Let H be a Hilbert space and $(T_n)_{n \in \mathbb N}$ be a sequence in ${\rm BL}(H)$ (bounded linear operators) such that $(\langle y,T_nx \rangle)_{n \in \mathbb N}$ is a Cauchy sequence in $\mathbb K$ for all $x,y \in H$. Prove that there exists $T \in {\rm BL}(H)$ such that $$T_n \xrightarrow{w} T$$ as $n \rightarrow \infty$ (weak convergence).

It carries on about general equivalences and the norm in weak convergence but showing that seems quite straightforward yet I'm pretty clueless on how to tackle this particular problem. So I'd appreciate any help.

Answer 1

First of all, your requirements imply that for each $x \in H$, the sequence $\iota(T_n x)$ of bounded linear functionals, where $\iota$ denotes the canonical embedding of $H$ into the dual $H'$ by $\iota(x)(y) := \langle y, x\rangle$ is pointwise bounded.

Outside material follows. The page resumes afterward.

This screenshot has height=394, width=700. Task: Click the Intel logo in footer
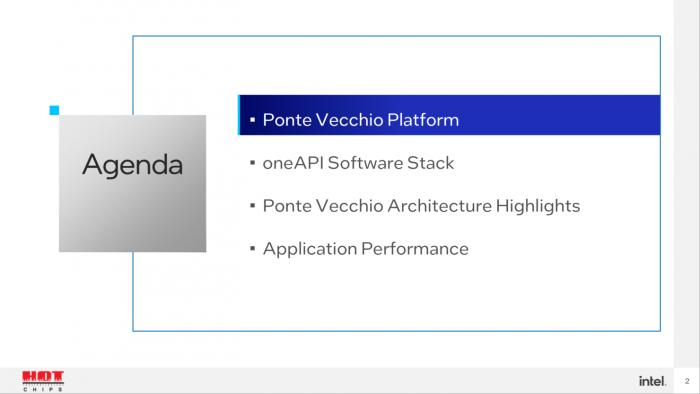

By the uniform boundedness principle, this implies that $\Vert T_n x \Vert$ is a bounded sequence for every $x \in H$. Using the uniform boundedness principle again, we conclude that $\Vert T_n \Vert$ is a bounded sequence, say $\Vert T_x \Vert \leq R$ for all $n$.

Now look at the answer by Robert Israel, or see below

By completeness of $\Bbb{K}$, you know that the limit $$f_{x,y} := \lim_n \langle y, T_n x \rangle$$ exists for all $x,y \in H$ and by the above, we know that \begin{equation*} |f_{x,y}| \leq \Vert y \Vert \cdot \Vert T_n x \Vert \leq R \vert y \Vert \cdot \Vert x \Vert. \end{equation*} It is easy to see that $y \mapsto f_{x,y}$ is linear for each $x \in H$. By the Riesz representation theorem, there is thus a unique $z_x \in H$ with $\Vert z_x \Vert \leq >!R \Vert x \Vert$ and \begin{equation*}f_{x,y} = \langle y, z_x \rangle\end{equation*} for all $x \in H$. Now show that $x \mapsto z_x$ is linear (use uniqueness) and conclude that $T : x \mapsto z_x$ is a bounded linear map with \begin{equation*}T_n \xrightarrow{w} T.\end{equation*}

Answer 2

Hint: Let $L(x,y) = \lim_{n \to \infty} \langle y, T_n x \rangle$. You want to define $T$ so that $\langle y, T x \rangle = L(x,y)$. The Principle of Uniform Boundedness will be useful.